(SUPPLIED ENTRIES begins)
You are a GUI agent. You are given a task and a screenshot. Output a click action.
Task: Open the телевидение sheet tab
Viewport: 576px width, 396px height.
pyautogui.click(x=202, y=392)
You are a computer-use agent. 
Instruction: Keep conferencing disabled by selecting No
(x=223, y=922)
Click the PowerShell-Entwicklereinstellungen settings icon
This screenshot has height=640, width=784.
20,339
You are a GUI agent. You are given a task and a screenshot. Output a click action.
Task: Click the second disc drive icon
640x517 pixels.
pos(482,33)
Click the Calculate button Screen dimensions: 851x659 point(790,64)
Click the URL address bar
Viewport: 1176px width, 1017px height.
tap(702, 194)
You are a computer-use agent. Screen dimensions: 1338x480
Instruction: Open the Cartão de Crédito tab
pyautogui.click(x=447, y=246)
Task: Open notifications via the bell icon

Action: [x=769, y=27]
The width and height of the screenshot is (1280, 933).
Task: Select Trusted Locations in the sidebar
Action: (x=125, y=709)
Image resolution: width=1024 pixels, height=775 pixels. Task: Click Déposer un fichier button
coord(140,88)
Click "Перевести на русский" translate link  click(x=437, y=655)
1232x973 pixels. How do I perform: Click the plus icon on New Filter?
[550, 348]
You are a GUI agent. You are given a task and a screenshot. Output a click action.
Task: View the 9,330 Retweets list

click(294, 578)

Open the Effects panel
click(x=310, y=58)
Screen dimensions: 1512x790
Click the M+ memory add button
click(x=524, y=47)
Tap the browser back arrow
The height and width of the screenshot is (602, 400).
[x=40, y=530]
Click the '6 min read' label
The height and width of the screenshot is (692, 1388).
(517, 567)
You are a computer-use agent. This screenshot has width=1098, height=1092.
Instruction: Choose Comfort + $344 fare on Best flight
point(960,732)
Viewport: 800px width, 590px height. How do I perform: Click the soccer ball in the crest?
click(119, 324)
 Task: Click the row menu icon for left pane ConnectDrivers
(SUPPLIED ENTRIES ends)
• [EXERCISE PROMPT]
Which of the lines above carry the string "computer"? Pick them out and copy them.

• [EXPECTED OUTPUT]
You are a computer-use agent. 
You are a computer-use agent. Screen dimensions: 1338x480
You are a computer-use agent. This screenshot has width=1098, height=1092.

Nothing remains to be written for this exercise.